Paintings Conservation

The paintings curriculum allows students to pursue their interests in paintings from the Middle Ages to the present. Every paintings major takes at least one class in the Kress Program in Painting Conservation; additional courses expose students to topics including the structural treatment of paintings on canvas, advanced cleaning and inpainting techniques, and the conservation of modern and contemporary paintings and painted surfaces. The procedures learned depend to some degree on the particular artworks available and their conditions. 

To provide training in the conservation of modern and contemporary paintings, courses have been developed that take advantage of the abundance of collections and resources in New York City. Students have treated pictures by artists including Yayoi Kusama, Andy Warhol, Joan Mitchell, Helen Frankenthaler, Will Barnet, Rammellzee, and Esteban Vicente. We are fortunate to have close connections with the Grey Art Gallery of NYU, which has works from the late-nineteenth through the twentieth centuries and is particularly strong in mid-twentieth century painting, as well as to the collections and professionals at MoMA, the Whitney, and the Guggenheim, and to private conservation practices in New York. 

Students at the advanced level also have the opportunity to create their own individualized coursework. With the guidance of a supervising instructor and the approval of the Chair, students can work in other museums or private labs in the city, which can expose them to an even wider range of paintings and conservation problems. Students have also undertaken treatment and research on paintings at NYU’s Villa La Pietra. 

Kress Program in Paintings Conservation

Kress Program in Paintings Conservation

With generous support from the Samuel H. Kress Foundation, the Kress Program in Painting Conservation offers unique and unparalleled training in the conservation of Old Master paintings. The Kress Program (as it is informally known) focuses on the cleaning, retouching, and technical analysis of selected works from the Samuel H. Kress Collection and forms the foundation for our paintings conservation program. Every student specializing in paintings conservation will take at least one class treating a Kress picture on panel or canvas during their studies. 

Depending on the availability of projects and interest, students from other specialties may also enroll in a Kress Class. The collection includes over 1,000 European paintings dating from the thirteenth to the nineteenth centuries, held at more than 90 institutions in 33 states. Nowhere amongst U.S. conservation graduate programs can students learn from such a distinguished and unmatched collection of Old Master paintings.
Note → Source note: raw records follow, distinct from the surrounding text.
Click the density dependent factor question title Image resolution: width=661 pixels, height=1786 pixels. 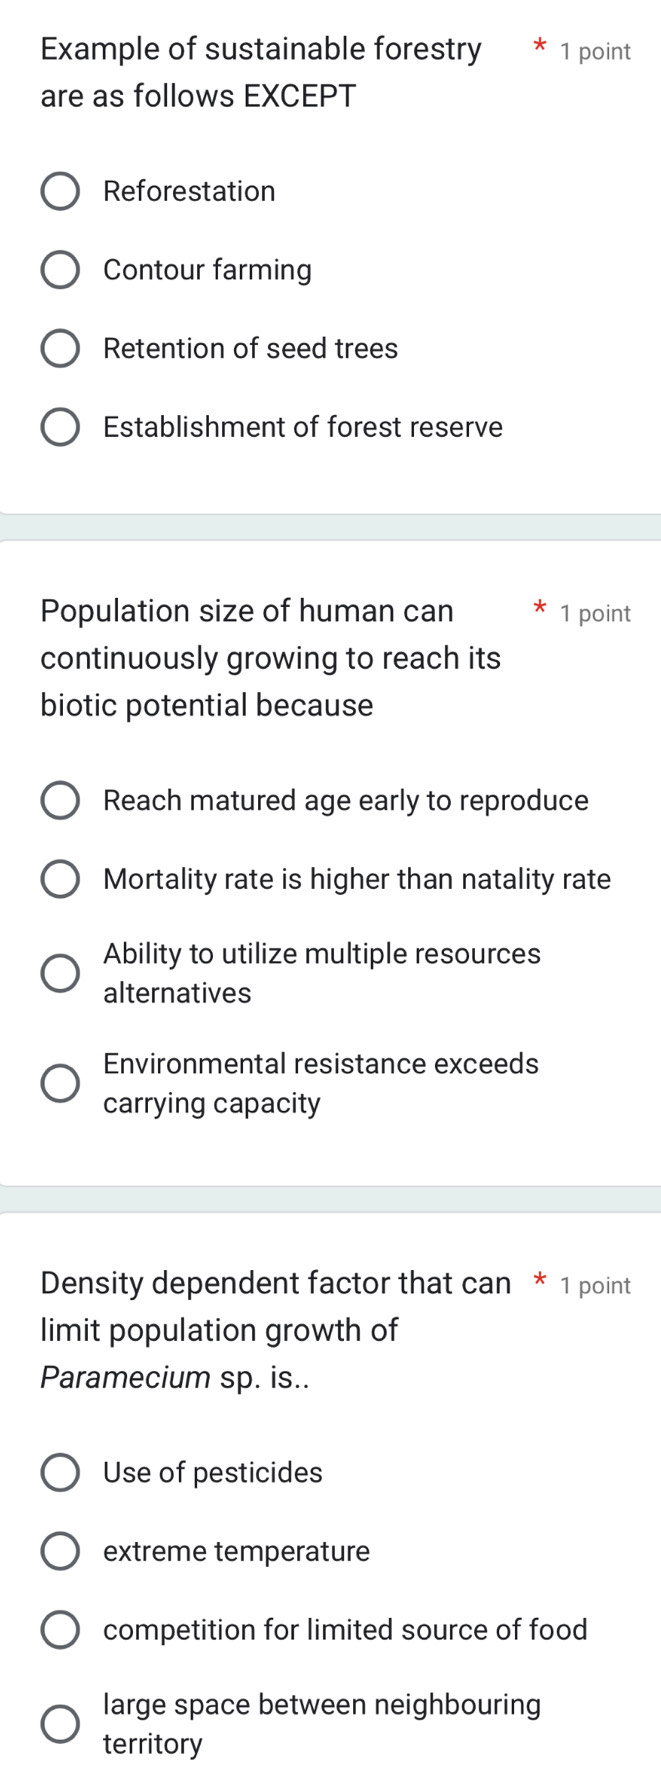point(260,1329)
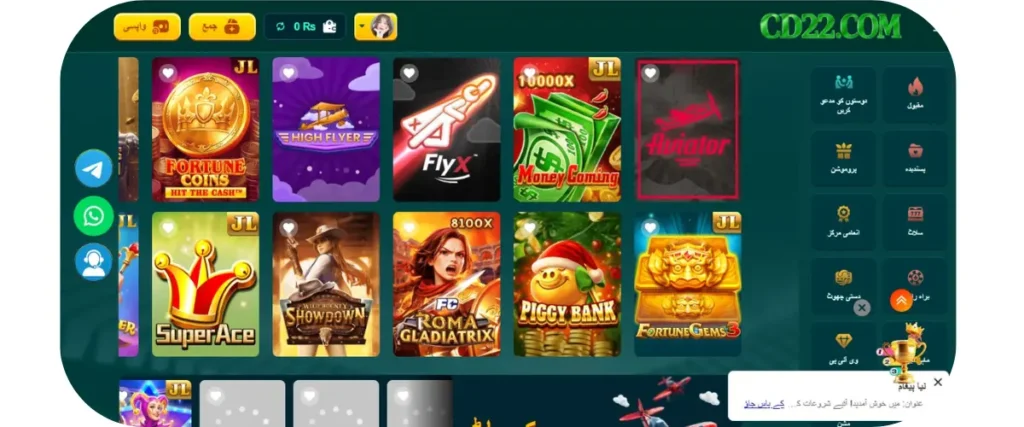
Task: Close the new message notification popup
Action: click(938, 382)
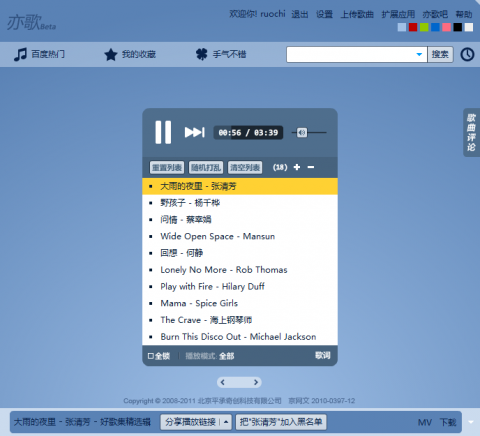480x436 pixels.
Task: Click the 随机打乱 shuffle button
Action: click(206, 167)
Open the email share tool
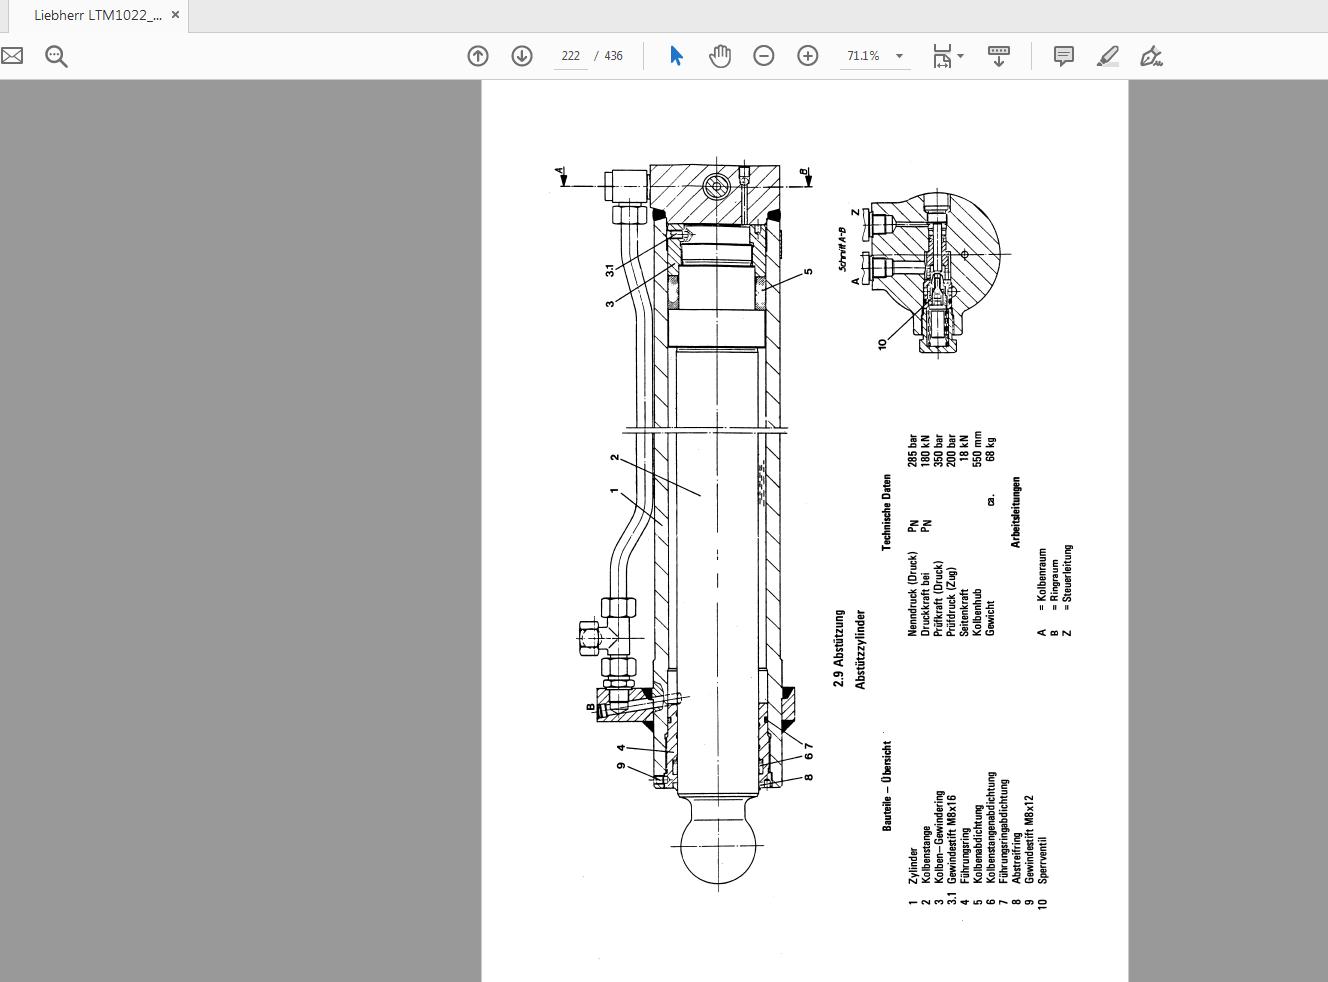The width and height of the screenshot is (1328, 982). point(12,56)
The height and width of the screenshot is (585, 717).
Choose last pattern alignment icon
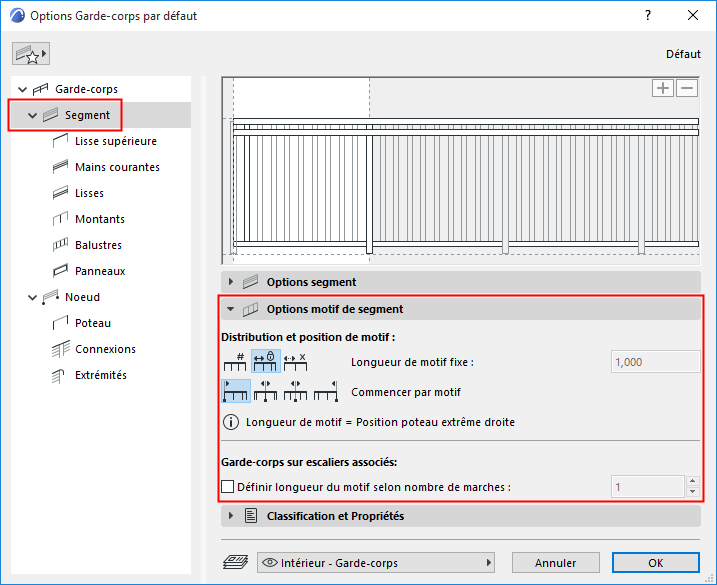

Dianne Dwyer Modestini, Clinical Professor Emerita for the Kress Paintings Program, Matthew Hayes, Assistant Professor of Paintings Conservation, and Molly Hughes-Hallett, Associate Conservator for the Samuel H. Kress Collection, provide the instruction in the treatment of these paintings. Generally, the paintings come to us from the collections of museums, regional galleries, or other institutions without resident conservation departments. Each picture is carefully selected for its suitability as a student project: the more advanced the student, the more challenging the conservation problems the pictures present. Students carry out a thorough examination and technical analysis of each painting over the course of its treatment. Paintings with more complicated needs are worked on by the instructors and serve as additional demonstrations of how to formulate and execute particularly demanding treatments. The close proximity and active interest of conservators and art historians from the Institute of Fine Arts, the Metropolitan Museum of Art, and other institutions nationwide enhances and informs the projects, providing new information about attribution, workshop practice, painting technique, original display, and later alterations. Over 250 Kress Collection paintings have been examined or treated at the Center since the inception of the pilot program in 1989. 

The Kress Program in Paintings Conservation has also supported publications in the history, technology, and conservation of Italian paintings.